Demokratie ist messy
Was allerdings auch stimmt – und wie wir im Bund die vergangenen Wochen gesehen haben: Verhältnisdemokratie und Mehrheitssuche ist messy. Gut möglich, dass Österreich noch weitere chaotische Monate oder Jahre voller Brüche, Neuwahlen, Neugründungen, Rücktritte und Aufstiege bevorstehen, bevor wir auf allen Ebenen in dieser neuen, dynamischeren Republik ankommen.

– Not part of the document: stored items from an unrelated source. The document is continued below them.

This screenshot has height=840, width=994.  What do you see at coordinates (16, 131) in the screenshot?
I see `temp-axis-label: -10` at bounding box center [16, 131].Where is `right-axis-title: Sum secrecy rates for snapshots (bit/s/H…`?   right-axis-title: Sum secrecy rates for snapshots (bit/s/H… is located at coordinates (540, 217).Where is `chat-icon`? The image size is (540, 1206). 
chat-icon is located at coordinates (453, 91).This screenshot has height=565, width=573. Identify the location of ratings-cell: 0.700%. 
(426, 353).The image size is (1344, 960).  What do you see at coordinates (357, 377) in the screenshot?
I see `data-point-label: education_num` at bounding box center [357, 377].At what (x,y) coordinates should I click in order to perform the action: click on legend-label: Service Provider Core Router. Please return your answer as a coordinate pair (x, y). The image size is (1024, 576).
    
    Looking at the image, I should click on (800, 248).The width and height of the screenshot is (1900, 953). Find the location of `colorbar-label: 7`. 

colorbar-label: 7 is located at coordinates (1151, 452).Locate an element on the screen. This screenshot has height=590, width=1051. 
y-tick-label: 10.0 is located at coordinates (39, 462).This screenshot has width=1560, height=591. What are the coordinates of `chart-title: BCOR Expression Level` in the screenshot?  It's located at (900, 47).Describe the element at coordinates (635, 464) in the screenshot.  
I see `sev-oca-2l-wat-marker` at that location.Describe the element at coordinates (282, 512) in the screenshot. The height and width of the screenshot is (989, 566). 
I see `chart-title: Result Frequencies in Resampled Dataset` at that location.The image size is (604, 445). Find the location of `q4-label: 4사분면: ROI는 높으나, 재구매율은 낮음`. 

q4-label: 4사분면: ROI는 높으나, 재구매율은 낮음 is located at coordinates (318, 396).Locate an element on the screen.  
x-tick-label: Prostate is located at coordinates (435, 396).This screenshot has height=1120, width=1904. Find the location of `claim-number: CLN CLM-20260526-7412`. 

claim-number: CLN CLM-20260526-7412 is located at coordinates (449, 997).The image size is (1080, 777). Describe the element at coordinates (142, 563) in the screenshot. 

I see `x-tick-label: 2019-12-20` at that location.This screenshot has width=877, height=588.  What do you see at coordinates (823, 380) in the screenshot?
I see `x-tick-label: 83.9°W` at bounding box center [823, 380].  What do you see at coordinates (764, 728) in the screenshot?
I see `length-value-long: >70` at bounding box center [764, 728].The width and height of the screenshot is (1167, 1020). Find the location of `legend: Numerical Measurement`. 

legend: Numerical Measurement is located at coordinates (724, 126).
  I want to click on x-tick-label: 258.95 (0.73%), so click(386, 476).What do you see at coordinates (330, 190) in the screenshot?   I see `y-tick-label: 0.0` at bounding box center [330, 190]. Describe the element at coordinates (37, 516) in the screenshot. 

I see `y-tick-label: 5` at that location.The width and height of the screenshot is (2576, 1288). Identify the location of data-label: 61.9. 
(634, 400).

Ein Beispiel aus der Parteipolitik: Die SPÖ wird sich in den nächsten Monaten überlegen müssen, ob sie sich weiterhin einer Kooperation mit der FPÖ auf Bundesebene komplett verschließt – solange die ÖVP als einzige mittelgroße Partei Koalitionsoptionen in alle Richtungen hat, wird sie eher ihre Inhalte durchbringen können als ihre rote Konkurrenz.
Oder das Parlament: Solange sich die Abgeordneten dort für komplexe Gesetzgebungsvorhaben der Infrastruktur der Ministerien bedienen, statt entsprechende Ressourcen selbst aufzubauen, wird die Republik während Koalitionsverhandlungen weiter stillstehen.
Spätestens am Sonntag hat eine neue Zeitrechnung unserer Republik begonnen. Höchste Zeit, sich darauf einzustellen.